== Information provided ==

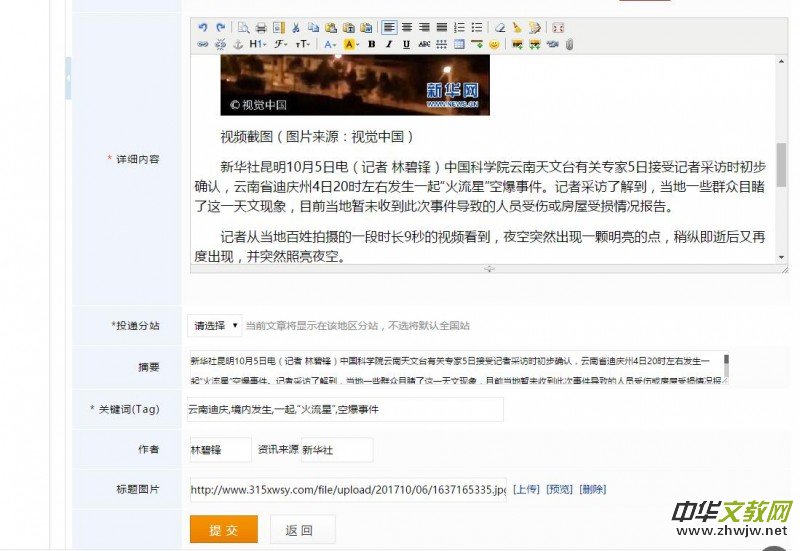Open the text highlight color picker
This screenshot has height=551, width=800.
[x=351, y=44]
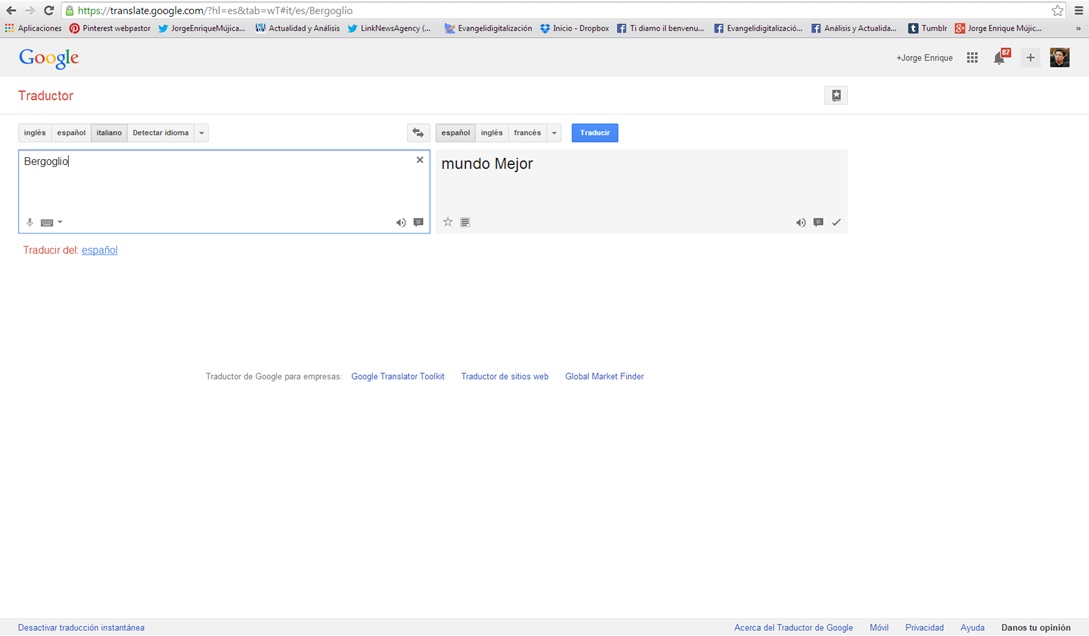Click the microphone voice input icon
Screen dimensions: 1089x636
pyautogui.click(x=30, y=223)
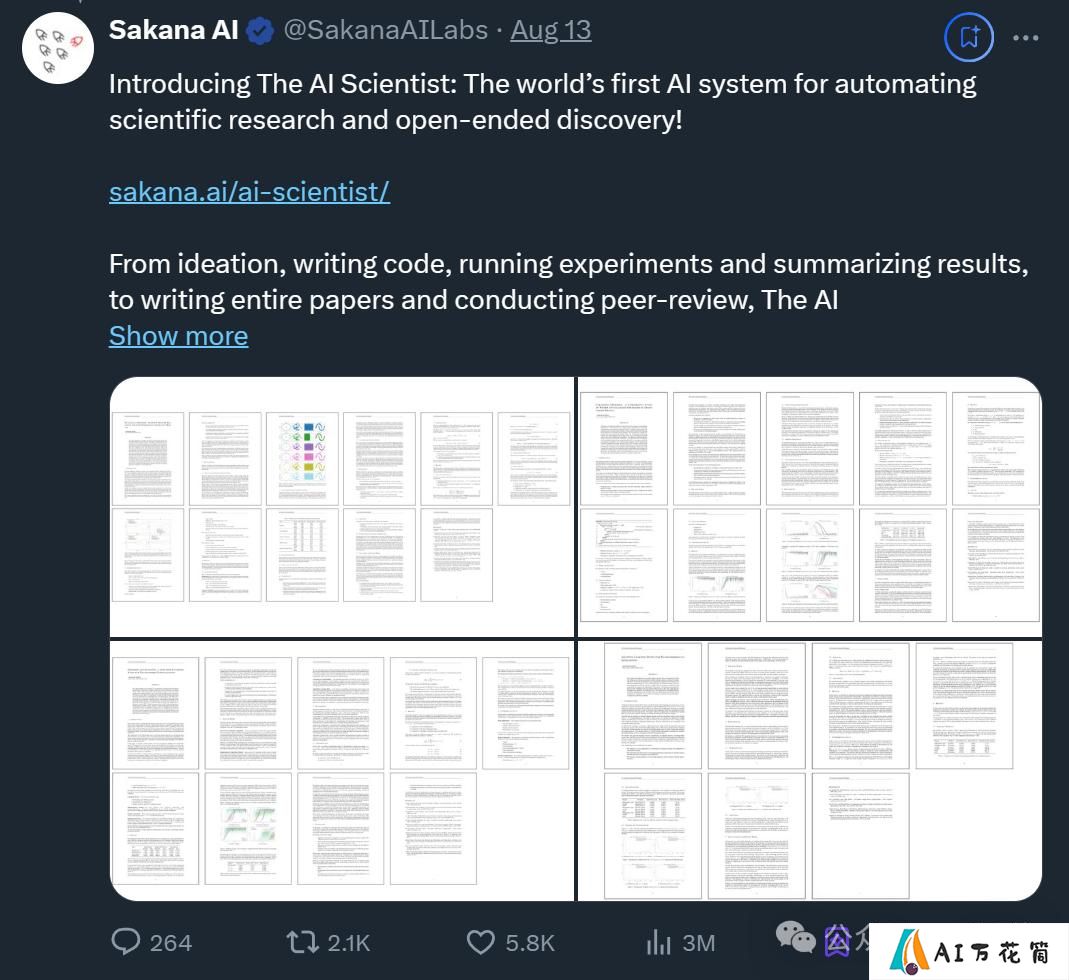Open bottom-left paper thumbnail with green charts
Viewport: 1069px width, 980px height.
point(342,771)
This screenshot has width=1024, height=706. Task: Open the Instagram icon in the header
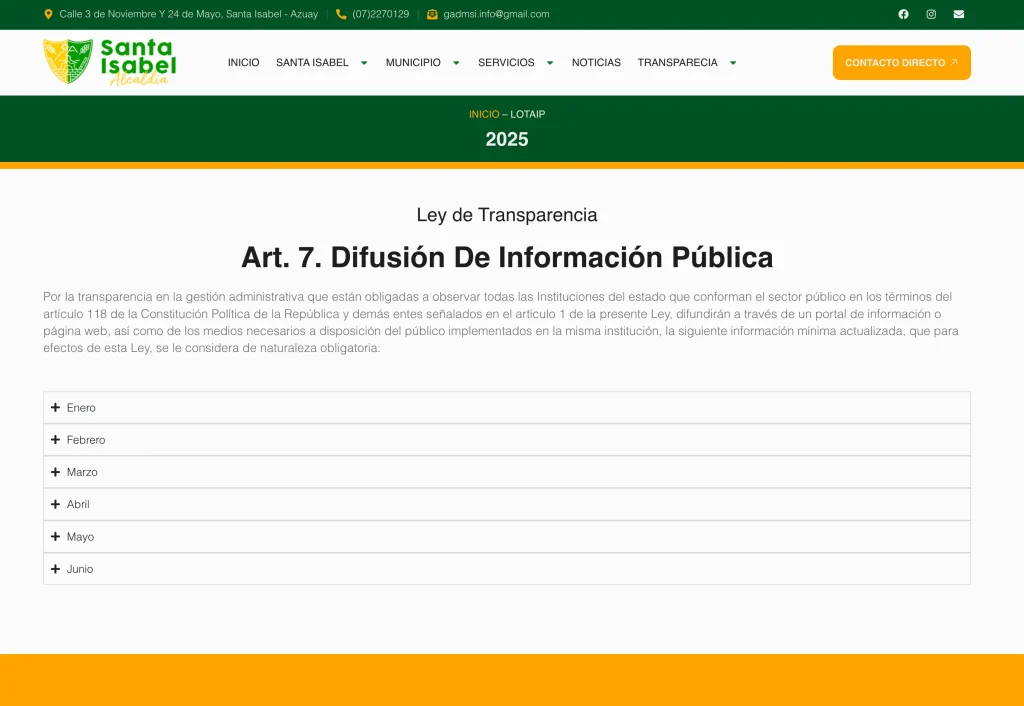[931, 14]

===

## Your goal
Reproduce the listing above, swapping "header" for "top navigation bar" and keeping everything else the same. Omit the pictures.

## Exercise solution
Open the text highlight color picker
This screenshot has height=551, width=800.
[x=351, y=44]
Click the microphone voice input icon
Screen dimensions: 1089x636
pyautogui.click(x=30, y=223)
Open bottom-left paper thumbnail with green charts
Viewport: 1069px width, 980px height.
point(342,771)
This screenshot has width=1024, height=706. Task: Open the Instagram icon in the top navigation bar
[931, 14]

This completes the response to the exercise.